(Record set begins)

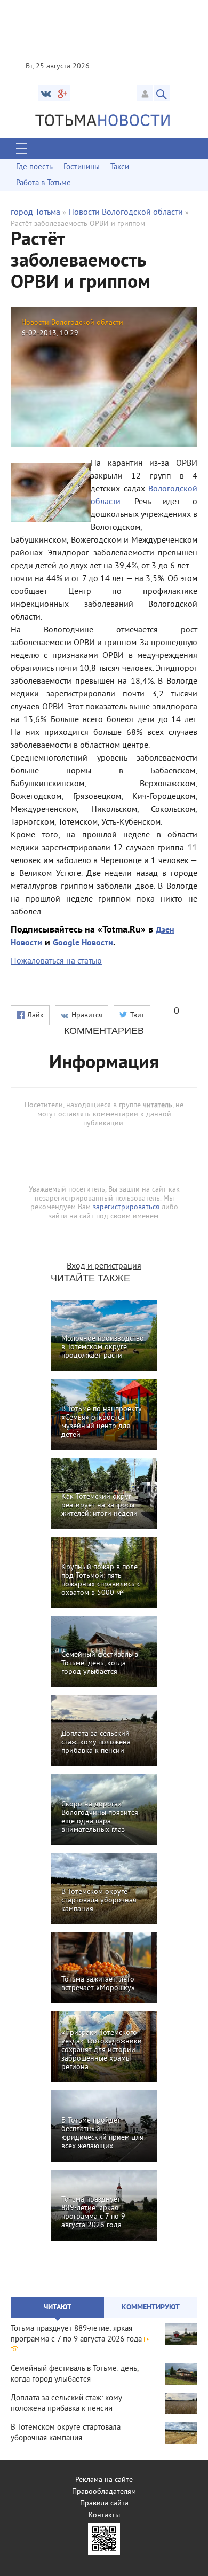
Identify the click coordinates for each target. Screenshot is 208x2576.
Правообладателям (104, 2491)
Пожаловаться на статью (56, 961)
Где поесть (34, 167)
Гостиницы (81, 167)
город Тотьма (35, 212)
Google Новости (83, 943)
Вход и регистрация (104, 1266)
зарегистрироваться (126, 1207)
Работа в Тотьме (43, 183)
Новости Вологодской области (125, 212)
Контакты (104, 2515)
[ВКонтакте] (46, 93)
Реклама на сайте (104, 2480)
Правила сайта (104, 2503)
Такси (119, 167)
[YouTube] (62, 93)
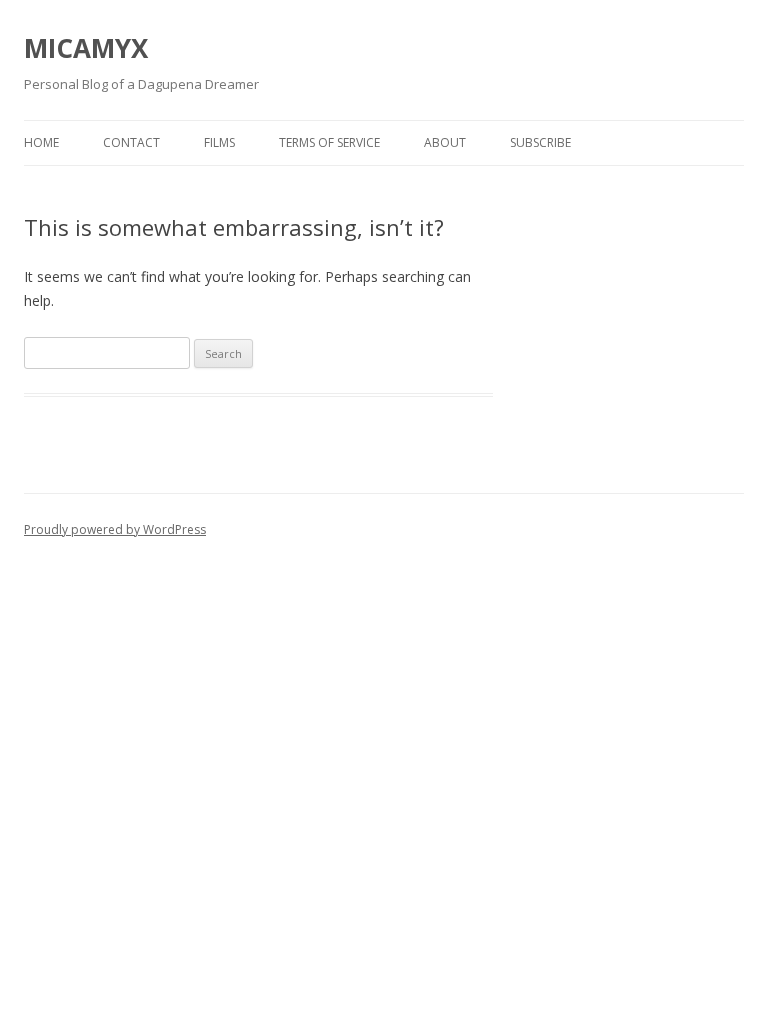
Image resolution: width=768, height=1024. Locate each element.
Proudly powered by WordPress (115, 529)
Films (219, 142)
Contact (131, 142)
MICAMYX (86, 48)
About (445, 142)
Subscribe (540, 142)
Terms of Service (329, 142)
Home (41, 142)
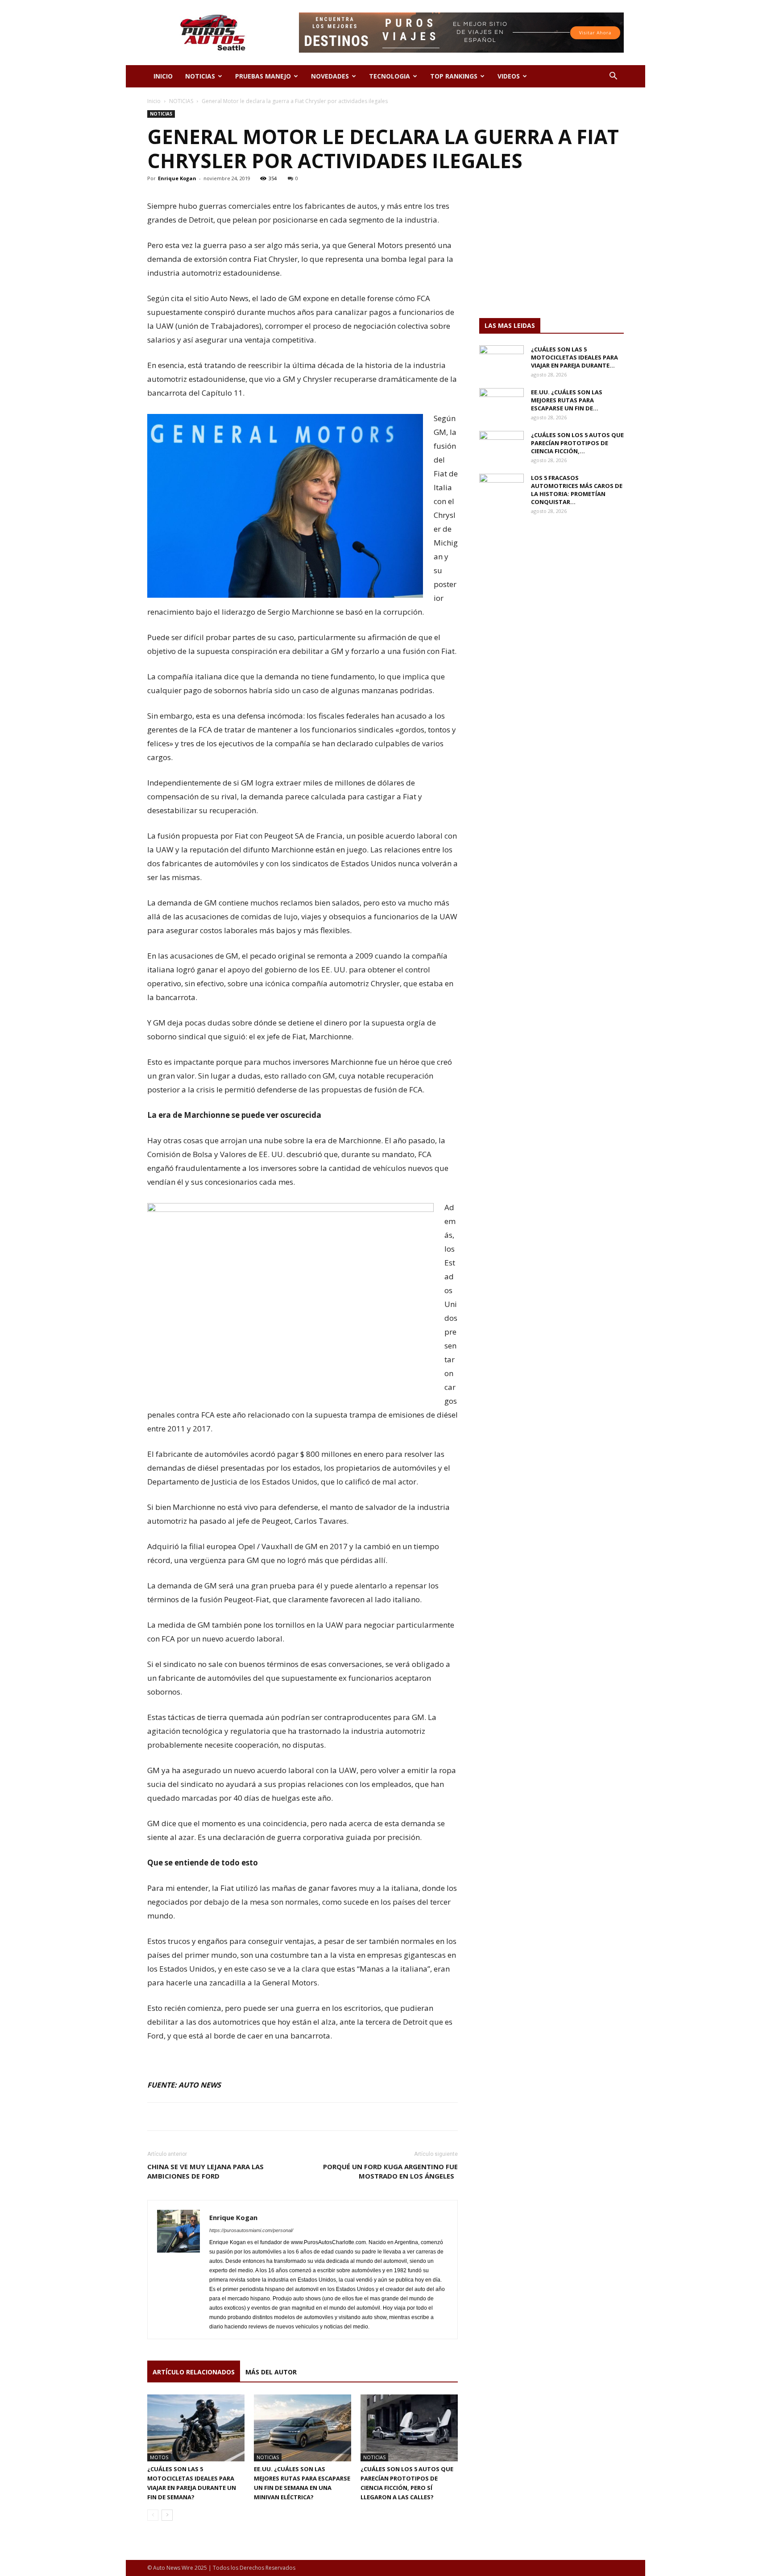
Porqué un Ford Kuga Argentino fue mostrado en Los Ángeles (390, 2171)
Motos (159, 2457)
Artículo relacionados (194, 2372)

(Record set ends)

- **Your task**
If a line falls between the first line of the records above and the line containing "Контакты (104, 2515)", inclusive, retype it exactly; leave pictures out.

- **Output for this task**
Identify the click coordinates for each target. Screenshot is 208x2576.
Правообладателям (104, 2491)
Пожаловаться на статью (56, 961)
Где поесть (34, 167)
Гостиницы (81, 167)
город Тотьма (35, 212)
Google Новости (83, 943)
Вход и регистрация (104, 1266)
зарегистрироваться (126, 1207)
Работа в Тотьме (43, 183)
Новости Вологодской области (125, 212)
Контакты (104, 2515)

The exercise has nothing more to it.